• TASK DETAILS:
Repeat the listing below line for line, without changing any character.

• EXERCISE MATERIALS:
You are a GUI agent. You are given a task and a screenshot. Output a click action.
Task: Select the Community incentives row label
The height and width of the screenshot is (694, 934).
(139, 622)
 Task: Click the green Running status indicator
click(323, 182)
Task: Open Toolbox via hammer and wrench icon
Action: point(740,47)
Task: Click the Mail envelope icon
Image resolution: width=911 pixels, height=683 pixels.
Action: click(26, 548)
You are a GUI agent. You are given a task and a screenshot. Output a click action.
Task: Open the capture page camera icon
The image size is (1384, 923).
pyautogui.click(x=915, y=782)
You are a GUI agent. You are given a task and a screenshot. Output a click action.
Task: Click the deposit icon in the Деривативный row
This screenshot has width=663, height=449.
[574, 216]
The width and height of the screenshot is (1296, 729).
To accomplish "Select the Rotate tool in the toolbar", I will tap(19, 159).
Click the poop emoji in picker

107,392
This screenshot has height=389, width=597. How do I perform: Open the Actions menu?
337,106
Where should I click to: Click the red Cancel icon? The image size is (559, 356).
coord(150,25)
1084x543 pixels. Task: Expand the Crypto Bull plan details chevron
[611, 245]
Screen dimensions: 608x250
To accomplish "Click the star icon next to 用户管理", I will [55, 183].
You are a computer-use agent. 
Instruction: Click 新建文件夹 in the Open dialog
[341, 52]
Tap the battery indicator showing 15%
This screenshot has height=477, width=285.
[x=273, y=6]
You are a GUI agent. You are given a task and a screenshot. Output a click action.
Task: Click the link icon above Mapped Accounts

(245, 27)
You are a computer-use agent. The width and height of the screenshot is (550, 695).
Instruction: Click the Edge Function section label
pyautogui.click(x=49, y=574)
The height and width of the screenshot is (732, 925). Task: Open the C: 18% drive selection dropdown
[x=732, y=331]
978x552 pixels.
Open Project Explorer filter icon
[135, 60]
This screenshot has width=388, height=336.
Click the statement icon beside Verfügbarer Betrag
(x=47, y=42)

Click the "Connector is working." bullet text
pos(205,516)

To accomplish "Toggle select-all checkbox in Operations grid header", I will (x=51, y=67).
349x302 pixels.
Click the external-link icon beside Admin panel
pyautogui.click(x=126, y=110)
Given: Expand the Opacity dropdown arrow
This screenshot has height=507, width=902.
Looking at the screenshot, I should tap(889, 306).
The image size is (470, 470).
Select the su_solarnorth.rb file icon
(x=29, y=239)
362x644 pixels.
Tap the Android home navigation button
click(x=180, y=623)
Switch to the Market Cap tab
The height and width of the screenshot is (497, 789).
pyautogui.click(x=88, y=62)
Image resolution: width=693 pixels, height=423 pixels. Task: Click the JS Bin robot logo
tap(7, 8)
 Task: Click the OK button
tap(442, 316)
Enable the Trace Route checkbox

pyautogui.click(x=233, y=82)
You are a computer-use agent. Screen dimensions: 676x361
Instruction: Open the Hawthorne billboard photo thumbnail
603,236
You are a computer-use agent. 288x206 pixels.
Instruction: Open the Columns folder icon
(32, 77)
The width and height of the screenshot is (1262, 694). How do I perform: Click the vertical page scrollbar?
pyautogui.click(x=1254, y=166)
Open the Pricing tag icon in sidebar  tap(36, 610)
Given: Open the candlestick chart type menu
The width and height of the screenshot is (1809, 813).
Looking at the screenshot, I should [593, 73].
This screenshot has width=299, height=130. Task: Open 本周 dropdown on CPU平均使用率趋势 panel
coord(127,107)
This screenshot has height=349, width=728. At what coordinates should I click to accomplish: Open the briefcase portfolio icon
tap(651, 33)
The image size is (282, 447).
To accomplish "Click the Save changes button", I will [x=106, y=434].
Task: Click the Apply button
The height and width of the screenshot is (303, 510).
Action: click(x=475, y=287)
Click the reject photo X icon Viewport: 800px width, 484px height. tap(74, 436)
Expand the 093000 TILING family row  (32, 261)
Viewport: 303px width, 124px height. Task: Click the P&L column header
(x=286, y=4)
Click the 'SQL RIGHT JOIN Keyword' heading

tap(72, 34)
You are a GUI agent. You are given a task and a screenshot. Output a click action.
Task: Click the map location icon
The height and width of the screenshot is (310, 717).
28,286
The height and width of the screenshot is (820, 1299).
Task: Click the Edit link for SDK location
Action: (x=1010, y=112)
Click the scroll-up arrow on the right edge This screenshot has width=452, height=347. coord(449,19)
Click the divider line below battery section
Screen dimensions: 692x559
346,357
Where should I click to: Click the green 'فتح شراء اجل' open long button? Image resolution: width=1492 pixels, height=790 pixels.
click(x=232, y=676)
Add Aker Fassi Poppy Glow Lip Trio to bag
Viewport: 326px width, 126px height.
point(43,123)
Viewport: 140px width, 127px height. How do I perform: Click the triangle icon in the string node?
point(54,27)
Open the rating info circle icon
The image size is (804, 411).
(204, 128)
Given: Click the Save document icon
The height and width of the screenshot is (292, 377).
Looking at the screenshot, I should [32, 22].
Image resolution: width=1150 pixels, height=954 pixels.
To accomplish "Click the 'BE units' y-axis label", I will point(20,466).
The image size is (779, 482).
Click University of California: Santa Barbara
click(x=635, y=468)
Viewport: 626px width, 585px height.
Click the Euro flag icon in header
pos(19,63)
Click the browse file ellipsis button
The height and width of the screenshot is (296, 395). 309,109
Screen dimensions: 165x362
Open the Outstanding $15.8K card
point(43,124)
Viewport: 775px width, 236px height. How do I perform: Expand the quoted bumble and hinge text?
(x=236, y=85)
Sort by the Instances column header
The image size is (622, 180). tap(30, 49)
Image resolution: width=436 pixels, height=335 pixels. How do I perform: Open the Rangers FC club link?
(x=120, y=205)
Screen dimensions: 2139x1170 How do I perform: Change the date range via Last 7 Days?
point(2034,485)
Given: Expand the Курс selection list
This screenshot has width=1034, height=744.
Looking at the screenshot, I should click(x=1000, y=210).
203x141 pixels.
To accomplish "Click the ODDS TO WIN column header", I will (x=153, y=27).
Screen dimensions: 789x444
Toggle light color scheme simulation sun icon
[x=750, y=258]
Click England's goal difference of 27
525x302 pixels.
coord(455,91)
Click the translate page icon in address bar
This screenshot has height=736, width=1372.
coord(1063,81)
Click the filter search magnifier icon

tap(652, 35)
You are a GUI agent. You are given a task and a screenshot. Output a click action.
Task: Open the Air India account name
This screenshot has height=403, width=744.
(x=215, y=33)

• SOLUTION TO THIS EXERCISE:
You are a GUI agent. You are given a task and a screenshot. Output a click action.
Task: Select the Community incentives row label
The height and width of the screenshot is (694, 934).
(139, 622)
 Task: Click the green Running status indicator
click(323, 182)
Task: Open Toolbox via hammer and wrench icon
Action: point(740,47)
Task: Click the Mail envelope icon
Image resolution: width=911 pixels, height=683 pixels.
Action: click(26, 548)
You are a GUI agent. You are given a task and a screenshot. Output a click action.
Task: Open the capture page camera icon
The image size is (1384, 923).
pyautogui.click(x=915, y=782)
You are a GUI agent. You are given a task and a screenshot. Output a click action.
Task: Click the deposit icon in the Деривативный row
This screenshot has width=663, height=449.
[574, 216]
The width and height of the screenshot is (1296, 729).
To accomplish "Select the Rotate tool in the toolbar", I will tap(19, 159).
Click the poop emoji in picker

107,392
This screenshot has height=389, width=597. How do I perform: Open the Actions menu?
337,106
Where should I click to: Click the red Cancel icon? The image size is (559, 356).
coord(150,25)
1084x543 pixels. Task: Expand the Crypto Bull plan details chevron
[611, 245]
Screen dimensions: 608x250
To accomplish "Click the star icon next to 用户管理", I will [55, 183].
You are a computer-use agent. 
Instruction: Click 新建文件夹 in the Open dialog
[341, 52]
Tap the battery indicator showing 15%
This screenshot has height=477, width=285.
[x=273, y=6]
You are a GUI agent. You are given a task and a screenshot. Output a click action.
Task: Click the link icon above Mapped Accounts

(245, 27)
You are a computer-use agent. The width and height of the screenshot is (550, 695).
Instruction: Click the Edge Function section label
pyautogui.click(x=49, y=574)
The height and width of the screenshot is (732, 925). Task: Open the C: 18% drive selection dropdown
[x=732, y=331]
978x552 pixels.
Open Project Explorer filter icon
[135, 60]
This screenshot has width=388, height=336.
Click the statement icon beside Verfügbarer Betrag
(x=47, y=42)

Click the "Connector is working." bullet text
pos(205,516)

To accomplish "Toggle select-all checkbox in Operations grid header", I will (x=51, y=67).
349x302 pixels.
Click the external-link icon beside Admin panel
pyautogui.click(x=126, y=110)
Given: Expand the Opacity dropdown arrow
This screenshot has height=507, width=902.
Looking at the screenshot, I should tap(889, 306).
The image size is (470, 470).
Select the su_solarnorth.rb file icon
(x=29, y=239)
362x644 pixels.
Tap the Android home navigation button
click(x=180, y=623)
Switch to the Market Cap tab
The height and width of the screenshot is (497, 789).
pyautogui.click(x=88, y=62)
Image resolution: width=693 pixels, height=423 pixels. Task: Click the JS Bin robot logo
tap(7, 8)
 Task: Click the OK button
tap(442, 316)
Enable the Trace Route checkbox

pyautogui.click(x=233, y=82)
You are a computer-use agent. Screen dimensions: 676x361
Instruction: Open the Hawthorne billboard photo thumbnail
603,236
You are a computer-use agent. 288x206 pixels.
Instruction: Open the Columns folder icon
(32, 77)
The width and height of the screenshot is (1262, 694). How do I perform: Click the vertical page scrollbar?
pyautogui.click(x=1254, y=166)
Open the Pricing tag icon in sidebar  tap(36, 610)
Given: Open the candlestick chart type menu
The width and height of the screenshot is (1809, 813).
Looking at the screenshot, I should [593, 73].
This screenshot has width=299, height=130. Task: Open 本周 dropdown on CPU平均使用率趋势 panel
coord(127,107)
This screenshot has height=349, width=728. At what coordinates should I click to accomplish: Open the briefcase portfolio icon
tap(651, 33)
The image size is (282, 447).
To accomplish "Click the Save changes button", I will [x=106, y=434].
Task: Click the Apply button
The height and width of the screenshot is (303, 510).
Action: click(x=475, y=287)
Click the reject photo X icon Viewport: 800px width, 484px height. tap(74, 436)
Expand the 093000 TILING family row  (32, 261)
Viewport: 303px width, 124px height. Task: Click the P&L column header
(x=286, y=4)
Click the 'SQL RIGHT JOIN Keyword' heading

tap(72, 34)
You are a GUI agent. You are given a task and a screenshot. Output a click action.
Task: Click the map location icon
The height and width of the screenshot is (310, 717).
28,286
The height and width of the screenshot is (820, 1299).
Task: Click the Edit link for SDK location
Action: (x=1010, y=112)
Click the scroll-up arrow on the right edge This screenshot has width=452, height=347. coord(449,19)
Click the divider line below battery section
Screen dimensions: 692x559
346,357
Where should I click to: Click the green 'فتح شراء اجل' open long button? Image resolution: width=1492 pixels, height=790 pixels.
click(x=232, y=676)
Add Aker Fassi Poppy Glow Lip Trio to bag
Viewport: 326px width, 126px height.
point(43,123)
Viewport: 140px width, 127px height. How do I perform: Click the triangle icon in the string node?
point(54,27)
Open the rating info circle icon
The image size is (804, 411).
(204, 128)
Given: Click the Save document icon
The height and width of the screenshot is (292, 377).
Looking at the screenshot, I should [32, 22].
Image resolution: width=1150 pixels, height=954 pixels.
To accomplish "Click the 'BE units' y-axis label", I will point(20,466).
The image size is (779, 482).
Click University of California: Santa Barbara
click(x=635, y=468)
Viewport: 626px width, 585px height.
Click the Euro flag icon in header
pos(19,63)
Click the browse file ellipsis button
The height and width of the screenshot is (296, 395). 309,109
Screen dimensions: 165x362
Open the Outstanding $15.8K card
point(43,124)
Viewport: 775px width, 236px height. How do I perform: Expand the quoted bumble and hinge text?
(x=236, y=85)
Sort by the Instances column header
The image size is (622, 180). tap(30, 49)
Image resolution: width=436 pixels, height=335 pixels. How do I perform: Open the Rangers FC club link?
(x=120, y=205)
Screen dimensions: 2139x1170 How do I perform: Change the date range via Last 7 Days?
point(2034,485)
Given: Expand the Курс selection list
This screenshot has width=1034, height=744.
Looking at the screenshot, I should click(x=1000, y=210).
203x141 pixels.
To accomplish "Click the ODDS TO WIN column header", I will (x=153, y=27).
Screen dimensions: 789x444
Toggle light color scheme simulation sun icon
[x=750, y=258]
Click England's goal difference of 27
525x302 pixels.
coord(455,91)
Click the translate page icon in address bar
This screenshot has height=736, width=1372.
coord(1063,81)
Click the filter search magnifier icon

tap(652, 35)
You are a GUI agent. You are given a task and a screenshot. Output a click action.
Task: Open the Air India account name
This screenshot has height=403, width=744.
(x=215, y=33)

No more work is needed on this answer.